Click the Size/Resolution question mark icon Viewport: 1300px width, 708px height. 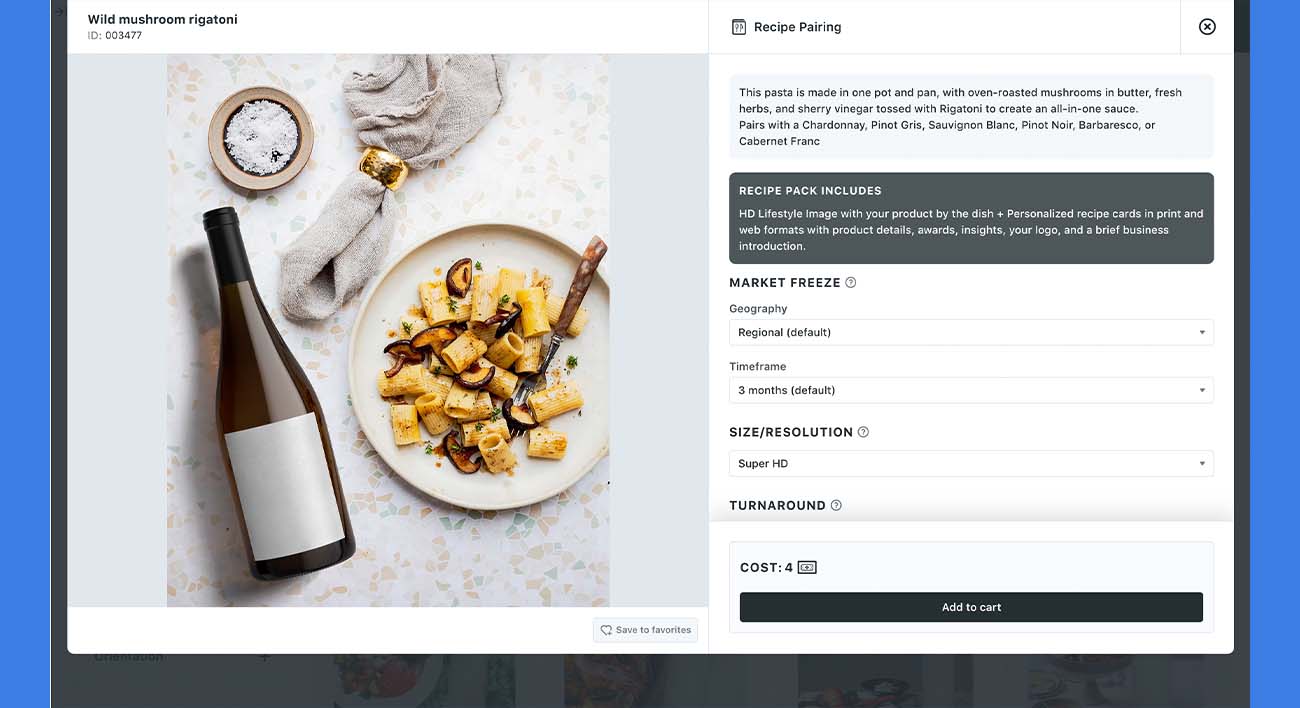click(864, 431)
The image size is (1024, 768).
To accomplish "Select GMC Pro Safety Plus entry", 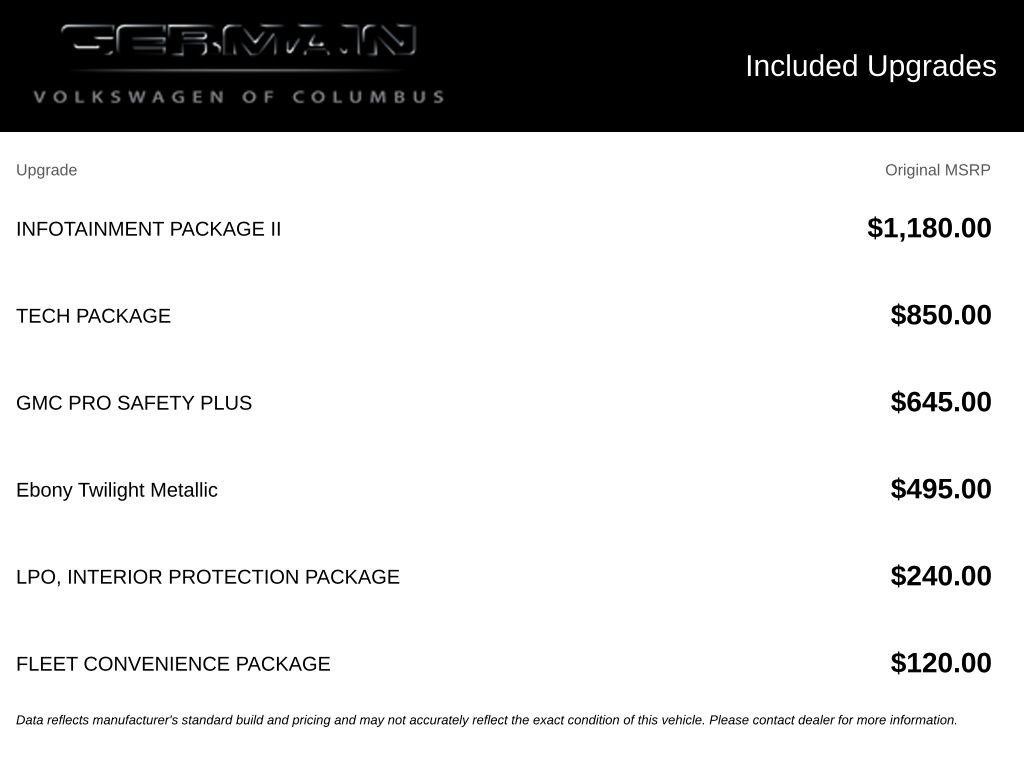I will tap(134, 403).
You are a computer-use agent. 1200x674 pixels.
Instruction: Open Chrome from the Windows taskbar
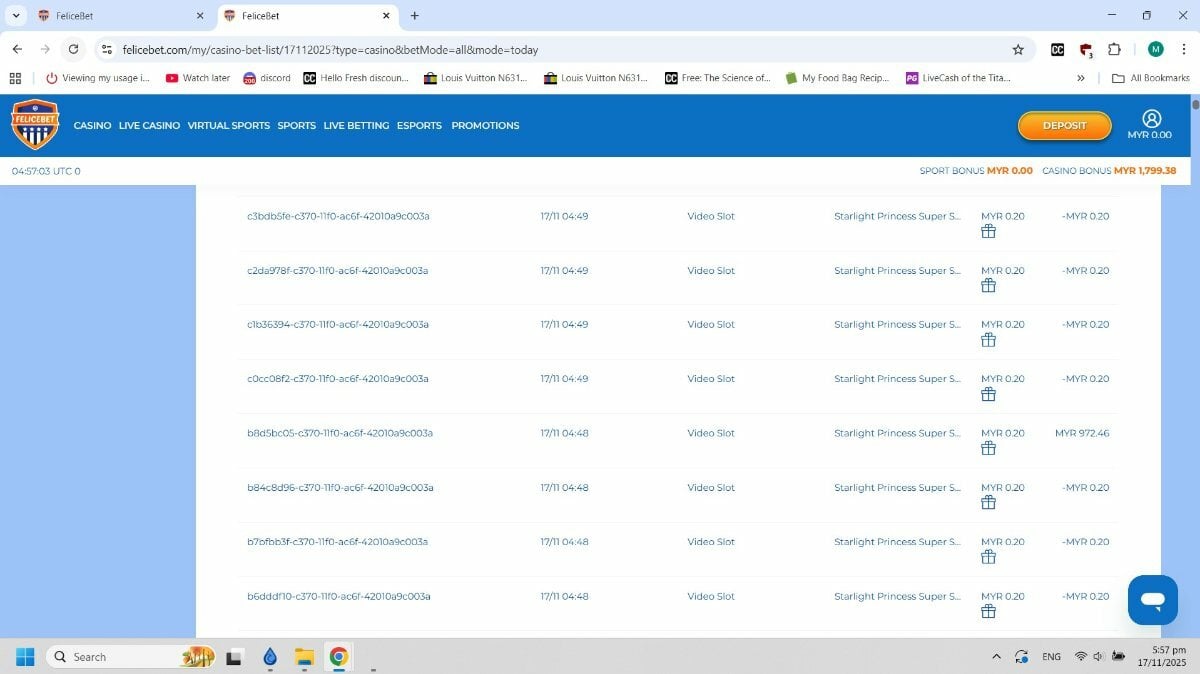coord(339,656)
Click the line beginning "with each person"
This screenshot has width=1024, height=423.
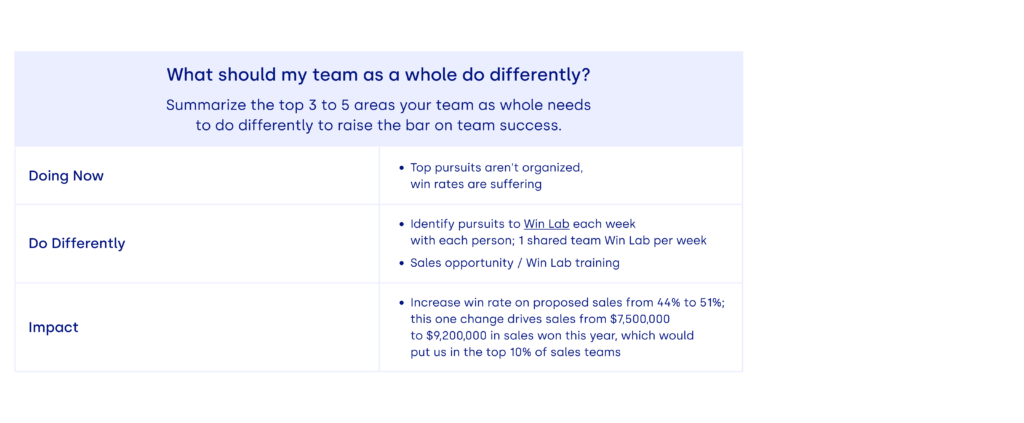pos(560,240)
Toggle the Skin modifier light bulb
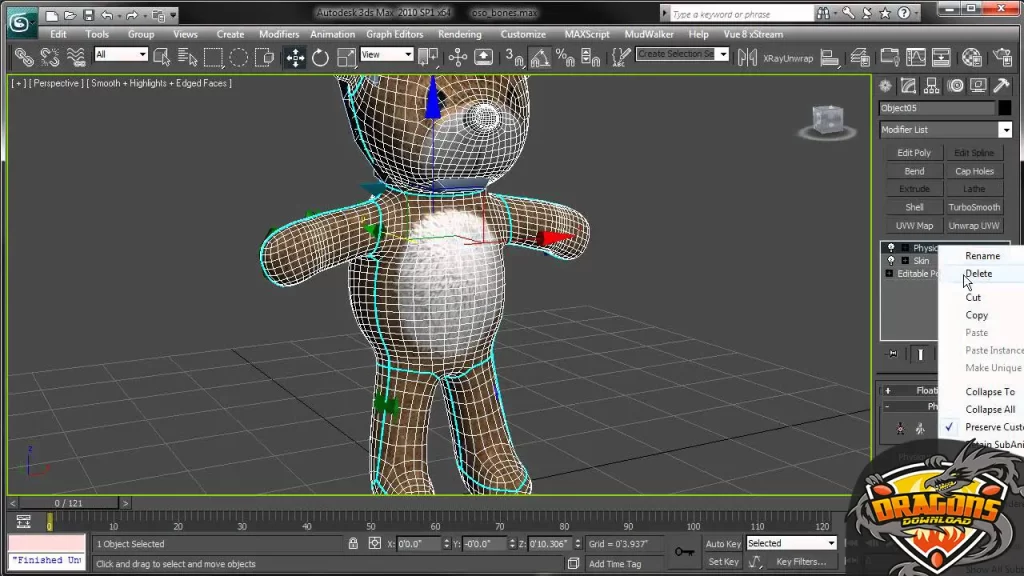1024x576 pixels. [x=891, y=260]
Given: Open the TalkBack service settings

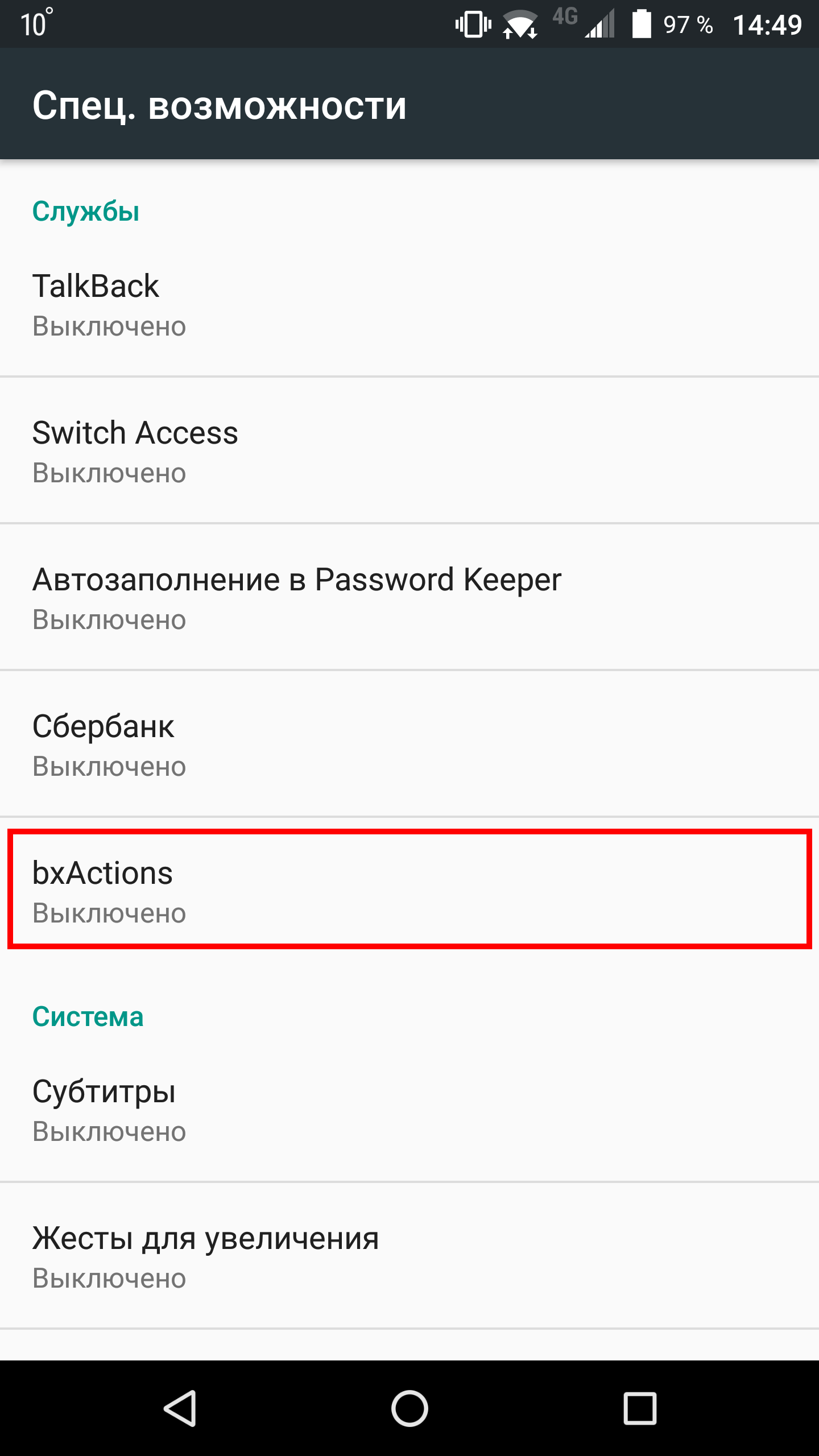Looking at the screenshot, I should pos(410,304).
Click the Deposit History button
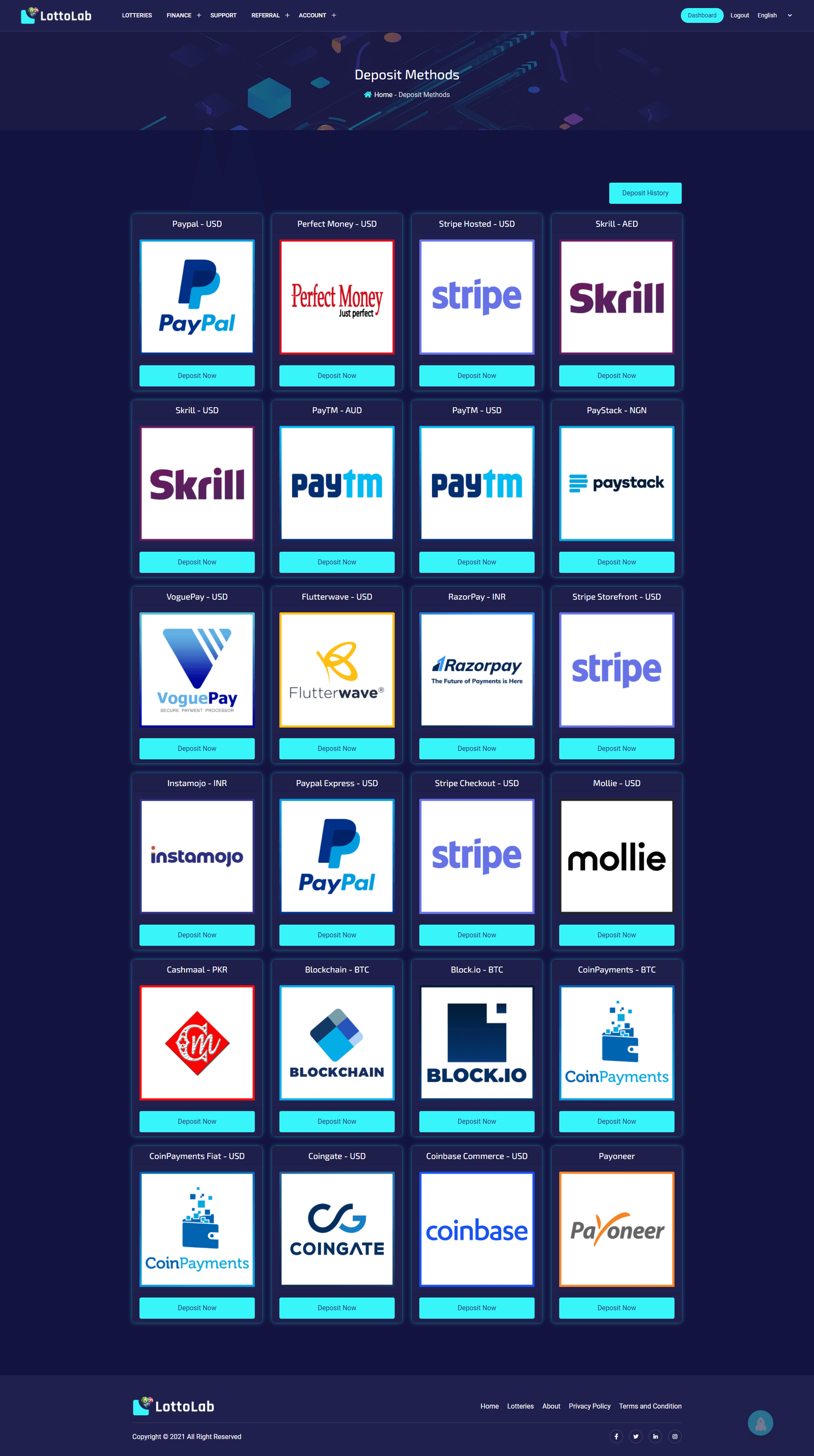814x1456 pixels. tap(645, 192)
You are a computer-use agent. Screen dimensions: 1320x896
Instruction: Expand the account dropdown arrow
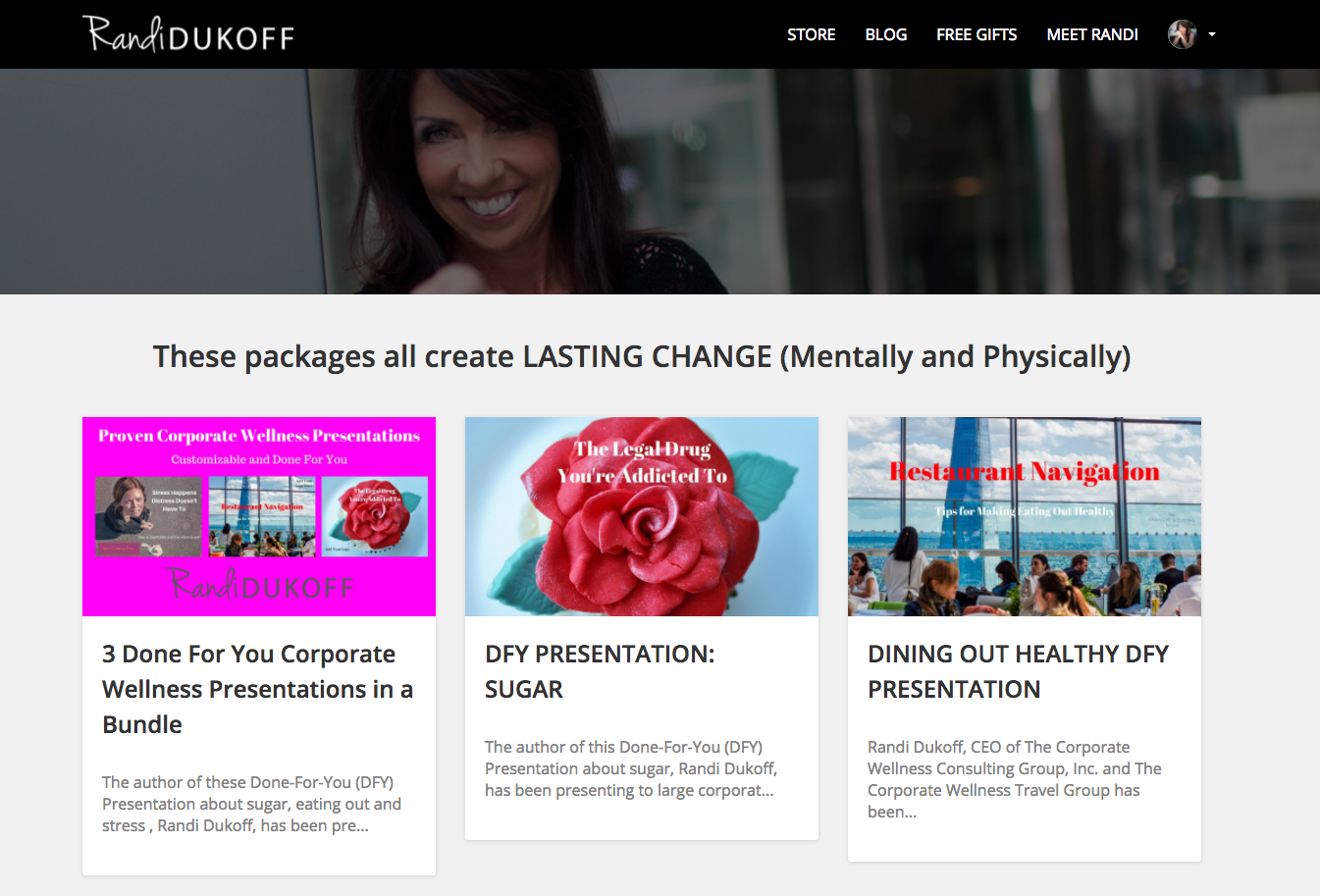point(1212,34)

◆ **What is required**
All that the answer may contain is the exact text of the lines from the one with "Instruction: Expand the" through the last line of the material, pictures excluded.

◆ **Result**
Instruction: Expand the account dropdown arrow
point(1212,34)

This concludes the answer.